The Harpoon
My name meant sickle, dog’s claw.
I tickled the fishies with my toggle paw. 
I was a stickling sticker with an iron jaw:
 
I wiggled under their blubber, their muscle,
and took the first bite; I gnawed as I nestled 
into their flesh; I didn’t spit out the gristle.
 
I was the tackle that needs no bait on me.
My mickle tooth sufficed. While the sea-
beasts reared and rolled, I rankled like a flea.
 
A whale’s no tricky catch, once moored. 
But without a quick arm, a strong cord, 
any spear is broken, sunk, or overboard. 
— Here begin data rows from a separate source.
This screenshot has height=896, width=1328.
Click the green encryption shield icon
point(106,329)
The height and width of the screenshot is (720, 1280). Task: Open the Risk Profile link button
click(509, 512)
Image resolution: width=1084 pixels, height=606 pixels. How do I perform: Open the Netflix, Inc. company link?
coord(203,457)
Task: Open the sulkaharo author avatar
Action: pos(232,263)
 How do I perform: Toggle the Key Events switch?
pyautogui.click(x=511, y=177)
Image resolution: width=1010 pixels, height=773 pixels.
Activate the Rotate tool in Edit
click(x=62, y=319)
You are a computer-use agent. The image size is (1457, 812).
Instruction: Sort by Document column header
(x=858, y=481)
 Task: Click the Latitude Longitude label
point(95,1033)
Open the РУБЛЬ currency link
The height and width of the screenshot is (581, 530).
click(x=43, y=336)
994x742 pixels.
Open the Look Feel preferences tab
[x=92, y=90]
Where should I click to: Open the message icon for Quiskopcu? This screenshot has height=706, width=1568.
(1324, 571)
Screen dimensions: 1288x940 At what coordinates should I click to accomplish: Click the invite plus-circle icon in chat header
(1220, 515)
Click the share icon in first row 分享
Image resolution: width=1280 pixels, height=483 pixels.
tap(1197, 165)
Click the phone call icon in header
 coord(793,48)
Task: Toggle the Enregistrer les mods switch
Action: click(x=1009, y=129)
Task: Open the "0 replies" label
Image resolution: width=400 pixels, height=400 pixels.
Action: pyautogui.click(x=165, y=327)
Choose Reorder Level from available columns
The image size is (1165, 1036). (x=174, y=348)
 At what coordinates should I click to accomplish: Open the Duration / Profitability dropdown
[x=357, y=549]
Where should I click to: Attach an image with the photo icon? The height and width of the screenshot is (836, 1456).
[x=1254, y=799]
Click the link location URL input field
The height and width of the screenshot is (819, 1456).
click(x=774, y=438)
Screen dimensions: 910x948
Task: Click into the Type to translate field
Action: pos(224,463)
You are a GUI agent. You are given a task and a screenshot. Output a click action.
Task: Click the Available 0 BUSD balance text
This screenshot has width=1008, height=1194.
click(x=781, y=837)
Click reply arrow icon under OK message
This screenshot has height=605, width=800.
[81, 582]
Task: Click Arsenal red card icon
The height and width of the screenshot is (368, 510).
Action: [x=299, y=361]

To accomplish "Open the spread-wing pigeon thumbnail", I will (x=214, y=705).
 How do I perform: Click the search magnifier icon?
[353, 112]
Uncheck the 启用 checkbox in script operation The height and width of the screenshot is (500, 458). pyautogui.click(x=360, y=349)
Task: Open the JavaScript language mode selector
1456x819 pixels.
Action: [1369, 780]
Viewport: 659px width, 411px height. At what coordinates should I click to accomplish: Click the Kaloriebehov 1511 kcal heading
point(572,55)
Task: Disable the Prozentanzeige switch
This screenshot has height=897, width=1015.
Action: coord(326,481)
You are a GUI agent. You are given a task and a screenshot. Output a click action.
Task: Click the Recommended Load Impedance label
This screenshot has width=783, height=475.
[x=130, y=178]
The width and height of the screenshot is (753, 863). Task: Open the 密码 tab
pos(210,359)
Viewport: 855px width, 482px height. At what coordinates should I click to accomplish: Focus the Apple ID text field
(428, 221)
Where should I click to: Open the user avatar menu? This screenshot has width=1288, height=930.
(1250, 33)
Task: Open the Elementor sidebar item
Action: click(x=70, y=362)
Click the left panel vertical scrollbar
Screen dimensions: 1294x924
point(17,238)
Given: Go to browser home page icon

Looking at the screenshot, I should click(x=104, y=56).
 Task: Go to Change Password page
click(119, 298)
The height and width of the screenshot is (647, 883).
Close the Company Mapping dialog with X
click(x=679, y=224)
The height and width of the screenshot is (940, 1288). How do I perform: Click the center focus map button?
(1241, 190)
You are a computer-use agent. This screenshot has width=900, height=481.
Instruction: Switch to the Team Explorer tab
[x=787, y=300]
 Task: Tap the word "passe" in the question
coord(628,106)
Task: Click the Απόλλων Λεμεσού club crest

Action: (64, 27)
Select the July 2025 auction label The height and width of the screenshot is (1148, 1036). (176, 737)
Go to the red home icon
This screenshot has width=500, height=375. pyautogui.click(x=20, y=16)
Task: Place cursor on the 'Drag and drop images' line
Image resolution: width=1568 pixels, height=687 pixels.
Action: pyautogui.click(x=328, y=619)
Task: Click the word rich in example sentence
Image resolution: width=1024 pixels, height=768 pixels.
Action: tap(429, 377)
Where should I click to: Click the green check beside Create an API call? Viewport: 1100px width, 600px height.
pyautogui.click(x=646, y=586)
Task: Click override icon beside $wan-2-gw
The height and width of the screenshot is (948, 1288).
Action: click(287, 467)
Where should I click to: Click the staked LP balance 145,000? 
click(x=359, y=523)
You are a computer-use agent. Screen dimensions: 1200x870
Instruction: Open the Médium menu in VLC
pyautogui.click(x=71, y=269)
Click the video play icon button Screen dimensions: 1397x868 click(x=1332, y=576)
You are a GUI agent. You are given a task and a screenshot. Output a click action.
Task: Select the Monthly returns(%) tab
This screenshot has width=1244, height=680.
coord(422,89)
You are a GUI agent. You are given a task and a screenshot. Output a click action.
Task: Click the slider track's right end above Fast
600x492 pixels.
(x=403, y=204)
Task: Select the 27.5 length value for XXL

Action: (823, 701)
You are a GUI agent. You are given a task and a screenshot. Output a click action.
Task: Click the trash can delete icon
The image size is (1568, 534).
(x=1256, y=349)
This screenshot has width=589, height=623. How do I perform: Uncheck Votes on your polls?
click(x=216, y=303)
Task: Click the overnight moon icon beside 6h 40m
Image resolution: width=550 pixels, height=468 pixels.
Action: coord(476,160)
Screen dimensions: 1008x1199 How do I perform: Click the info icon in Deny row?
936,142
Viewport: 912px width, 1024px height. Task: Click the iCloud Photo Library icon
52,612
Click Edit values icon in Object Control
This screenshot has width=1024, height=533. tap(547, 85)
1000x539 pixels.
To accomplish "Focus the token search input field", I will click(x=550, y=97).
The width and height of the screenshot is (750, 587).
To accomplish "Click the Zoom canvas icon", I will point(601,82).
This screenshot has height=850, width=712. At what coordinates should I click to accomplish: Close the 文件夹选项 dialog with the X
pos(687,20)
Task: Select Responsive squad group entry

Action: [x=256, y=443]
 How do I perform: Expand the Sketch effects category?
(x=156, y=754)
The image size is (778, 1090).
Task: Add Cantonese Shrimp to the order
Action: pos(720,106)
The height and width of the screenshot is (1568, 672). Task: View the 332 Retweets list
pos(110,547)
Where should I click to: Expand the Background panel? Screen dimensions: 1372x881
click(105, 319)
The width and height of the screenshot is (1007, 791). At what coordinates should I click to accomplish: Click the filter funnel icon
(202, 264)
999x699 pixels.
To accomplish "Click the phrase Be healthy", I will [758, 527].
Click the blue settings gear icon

That’s when my adventure started, fast
in the fish: my last run, my last 
kill: then began the course of rust
 
that only fishhooks and ship wrack 
fathom, a life unrecked to me on deck,
a life of salt, wasting in the whale’s taut back.
 
But it is beautiful here, though I erode; 
I hear the chanteys of the whale-road; 
the whale suckles me with his blood.
 
I skim the waves like an extra fin.
I’m an iron fish, a serf of Triton,
a barbed harp learning a deeper tune:
 
that of slow dying. When we emerge for air,
I like to glimpse the gulls. But of that far
world I once knew—when I was a shiny spur, 
 
a wand with a star—I want no lubber’s tale.
They can keep the force of gunwales and the sail: 
true power lies in death, and in the whale.